Vu en gros plan, le geste est bien pesé. Il faut repartir de la simplicité de la mise en scène, où tout, jusqu’aux plans d’ensemble d’une ruralité de carte postale, ne semble plus répondre qu’à la qualité descriptive d’une caméra attentionnée. Belhiba fait pourtant preuve d’une certaine prudence dans sa peinture : avec une longueur d’avance sur une rentrée où il s’agit, pour Salem, de remettre un peu d’ordre dans l’état lamentable du bâtiment, on voit ce personnage faire avec les moyens de bord, rafraîchissant entre autres les mûrs décrépis avec son rouleau de peinture à la chaux. Insatisfait du drapeau en guenilles, il décide d’aller chercher un pavillon neuf en ville où sourd déjà quelque chose d’un contexte agité. Ce portrait local tout à fait de saison, Au pays de l’oncle Salem le brosse dans ses teintes grisou. Soigneusement amorcé, il prêterait bien à sourire s’il ne s’appuyait en réalité sur un tout autre ressort qui l’électrisera de bout en bout. C’est le drapeau en loques, bout de toile ratatiné, qui deviendra le vecteur de tout le récit.

Si la mise en scène pose l’environnement comme partie intégrante de l’action, elle n’en situe pas moins le protagoniste au centre de l’action, dramatique certes, mais aussi celle des autres. La dramaturgie prend la forme d’un coup de billard à trois bandes. Au sortir de la pavillonnerie, le protagoniste est happé par une foule en fuite. Pris entre les lacrymogènes de la police et ses coups de matraque, il prend la poudre d’escampettes. La fuite contaminant le récit, Salem est pris dans une histoire bien moins rose qu’il n’y paraît. Se trouver au mauvais endroit au mauvais moment : c’est cela qui convertit le prétexte de sa conduite vertueuse en une poursuite absurde, faisant tout basculer dans la confusion totale. C’est le montage qui formule celle-ci par quelques raccords de ruelles. Au bout des bâtonnades que Belhiba traite sur la même ligne d’intensité, en multipliant les giclées violentes à hauteur d’homme, la voix off vient souligner, sur fond de procès de groupe, l’absurdité de la sentence et la froide banalité de l’injustice : on est en somme coupable jusqu’à preuve du contraire. Sinon dans les faits, du moins en pensée.

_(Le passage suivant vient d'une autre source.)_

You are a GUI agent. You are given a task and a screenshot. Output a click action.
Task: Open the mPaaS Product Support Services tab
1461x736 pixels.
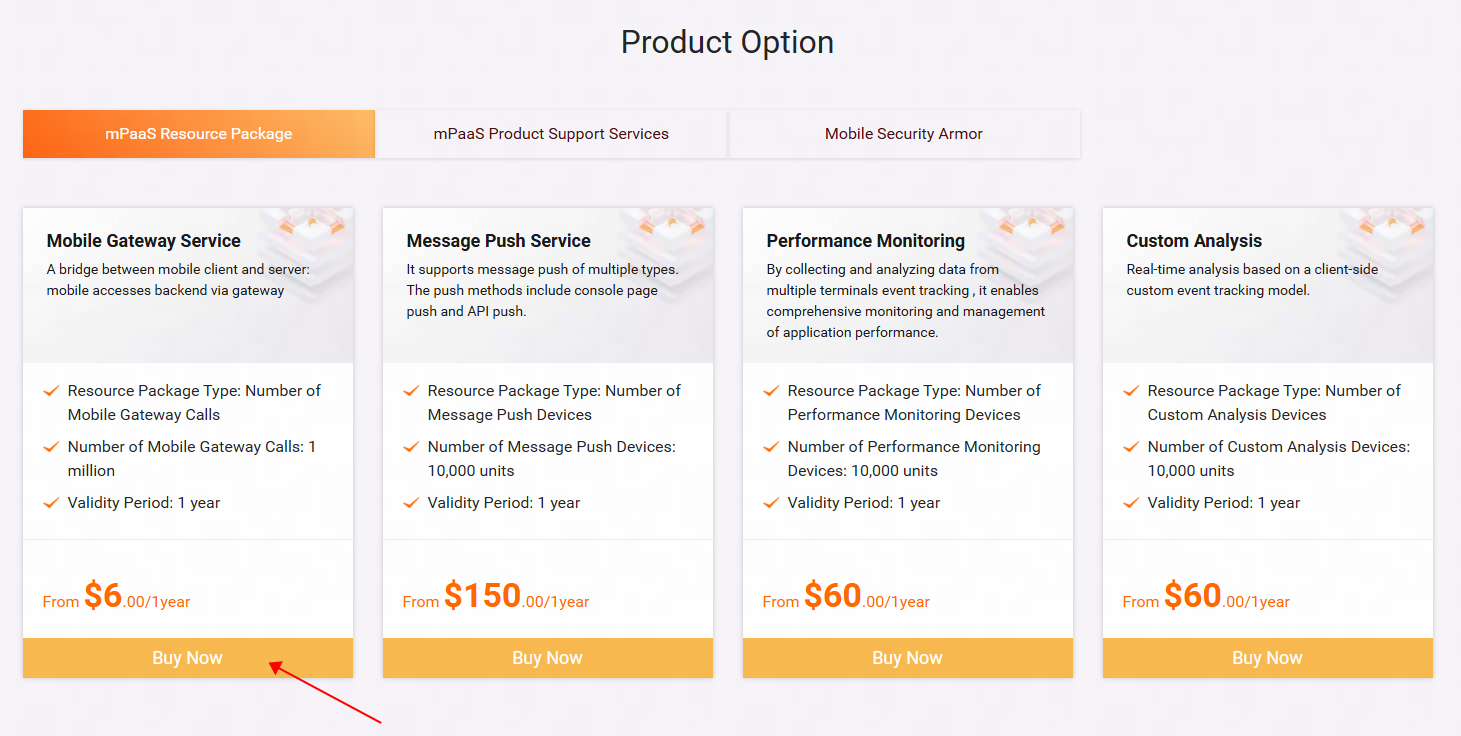(x=551, y=134)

C’est assurément sur l’efficacité de ce schéma porteur que ce film capitalise, bien plus que sur son humilité d’artisan. Vue en plan d’ensemble, la satire ressemble à un vêtement un peu trop ample, où flotte un corps d’écriture économe qui, malgré quelques scories pas trop pesantes, réussit à bien marier le sens de la mise en scène et la dramaturgie. Réduisant ses enjeux à une poignée de symboles – le tribunal valant pour une Justice aveugle et, pièce à conviction, le drapeau étiolé pour une Nation en déchéance –, Au pays de l’oncle Salem les renvoie à leur contradiction, où les velléités citoyennes côtoient les relents du pouvoir les plus douteux. Mais le réalisateur extrait ces schémas du banal portrait d’un serviteur désabusé, sans pour autant les absoudre. S’il s’efforce en fait de nous appâter avec la pilule d’un constat volontiers satirique, Belhiba réussit plus subtilement à donner un bon coup de pied dans la fourmilière de nos idéaux trahis.